1.     I’m an awful listener. This was a shock to me. My friends had always told me I was a great sounding board, a great friend. And maybe I was to my friends, but I wasn’t to my spouse. I didn’t know how to reflectively listen. To actually hear what my spouse was saying before becoming judgmental and defensive if I disagreed. To repeat back to my spouse what he said, in a gentle manner, pushing whatever biases and ideas I may have. This is a skill. A skill that takes many years of practicing. I think if our world leaders did more of this, perhaps our relationships would improve. 

2.     Our definition of what a family should be like is heavily influenced by our own childhood upbringing. This can create conflict if spouses have been brought up differently. My husband grew up the “nuclear family”: mom and dad, older sister and himself. No big extended family around. His parents worked but one parent was always available for the children. They took trips together as a family, lived in a house in the suburbs. I, on the other hand, came from a “broken home.” My parents divorced when I was nine and I moved with my mom and sister to San Francisco, where she grew up. Because my mom was a single parent, I had to learn at an early age to be independent and self-starting. We didn’t take vacations and we lived in a tiny apartment in the city surrounded by extended family: grandparents, uncles, aunts, cousins. Complete opposite upbringing and neither way is right or wrong. It’s just different. But both my husband and I keep thinking that our upbringings were better than the other. This is something we are still working on. 

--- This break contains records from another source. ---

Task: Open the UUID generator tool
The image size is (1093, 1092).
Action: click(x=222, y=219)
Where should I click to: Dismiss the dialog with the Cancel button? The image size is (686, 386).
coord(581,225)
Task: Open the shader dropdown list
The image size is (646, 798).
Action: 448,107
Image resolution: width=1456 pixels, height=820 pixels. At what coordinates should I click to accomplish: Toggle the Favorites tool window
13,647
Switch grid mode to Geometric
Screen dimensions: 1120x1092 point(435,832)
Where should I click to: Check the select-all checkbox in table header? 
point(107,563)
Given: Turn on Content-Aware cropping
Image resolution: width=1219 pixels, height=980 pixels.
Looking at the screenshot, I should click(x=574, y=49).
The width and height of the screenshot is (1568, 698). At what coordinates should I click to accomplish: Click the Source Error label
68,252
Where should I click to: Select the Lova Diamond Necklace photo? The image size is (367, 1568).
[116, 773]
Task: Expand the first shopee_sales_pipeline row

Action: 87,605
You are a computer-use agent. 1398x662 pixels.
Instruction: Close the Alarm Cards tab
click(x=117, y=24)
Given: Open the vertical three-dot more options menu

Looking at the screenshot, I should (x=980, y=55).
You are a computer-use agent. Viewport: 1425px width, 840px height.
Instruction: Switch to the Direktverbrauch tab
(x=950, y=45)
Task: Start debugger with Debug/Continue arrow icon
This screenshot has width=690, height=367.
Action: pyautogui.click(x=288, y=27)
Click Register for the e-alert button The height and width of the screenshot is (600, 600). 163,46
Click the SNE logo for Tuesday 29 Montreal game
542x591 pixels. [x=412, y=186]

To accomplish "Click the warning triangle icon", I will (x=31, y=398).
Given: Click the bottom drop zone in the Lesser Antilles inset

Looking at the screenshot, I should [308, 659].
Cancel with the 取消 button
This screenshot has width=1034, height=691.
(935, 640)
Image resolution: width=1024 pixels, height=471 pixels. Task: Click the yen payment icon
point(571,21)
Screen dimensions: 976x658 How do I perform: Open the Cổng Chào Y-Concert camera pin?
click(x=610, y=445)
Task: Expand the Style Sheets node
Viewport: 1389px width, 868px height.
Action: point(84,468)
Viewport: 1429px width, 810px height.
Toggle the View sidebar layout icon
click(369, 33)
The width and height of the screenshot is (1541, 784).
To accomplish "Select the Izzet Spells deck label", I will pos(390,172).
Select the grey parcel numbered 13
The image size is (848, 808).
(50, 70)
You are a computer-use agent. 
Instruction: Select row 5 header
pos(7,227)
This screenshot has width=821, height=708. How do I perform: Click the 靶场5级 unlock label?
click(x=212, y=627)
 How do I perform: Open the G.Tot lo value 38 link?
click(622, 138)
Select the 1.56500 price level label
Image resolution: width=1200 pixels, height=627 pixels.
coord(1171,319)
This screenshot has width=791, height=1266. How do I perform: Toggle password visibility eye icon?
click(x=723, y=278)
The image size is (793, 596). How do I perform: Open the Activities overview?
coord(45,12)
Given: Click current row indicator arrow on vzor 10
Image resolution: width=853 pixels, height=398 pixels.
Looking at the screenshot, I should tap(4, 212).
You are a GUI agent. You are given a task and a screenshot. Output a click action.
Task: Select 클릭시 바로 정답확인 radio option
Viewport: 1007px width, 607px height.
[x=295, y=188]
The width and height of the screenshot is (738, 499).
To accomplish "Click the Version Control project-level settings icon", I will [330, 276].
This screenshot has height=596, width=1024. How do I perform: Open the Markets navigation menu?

3.     That we all bring our own baggage to the marriage. Even if someone seems like they had a perfect upbringing, a charmed life, believe me, there is still some baggage there. We need to unpack that baggage, and we need to do it ourselves. Our spouse, family, friends, can help but it’s up to us to unpack it, deal with it. The baggage we bring into a marriage can weigh a marriage down. 

4.     Even if divorce was in the future, we would still need to learn to communicate effectively because we have children. This is a very important tidbit I never knew until I went to marriage therapy. Even if we divorced, we have children together, and it is in their best interest, for us to have a good relationship. So, yeah, sometimes people do still split up after marriage therapy, but it can teach a couple to have a more amicably split and children can still grow into well-adjusted adults if their parents know how to treat each other with kindness. 

5.     My husband is capable of change. That’s something I didn’t expect. But it’s what is happening. He is actually utilizing the tools the therapists is arming us with to become a better husband, father and man, and this gives me hope.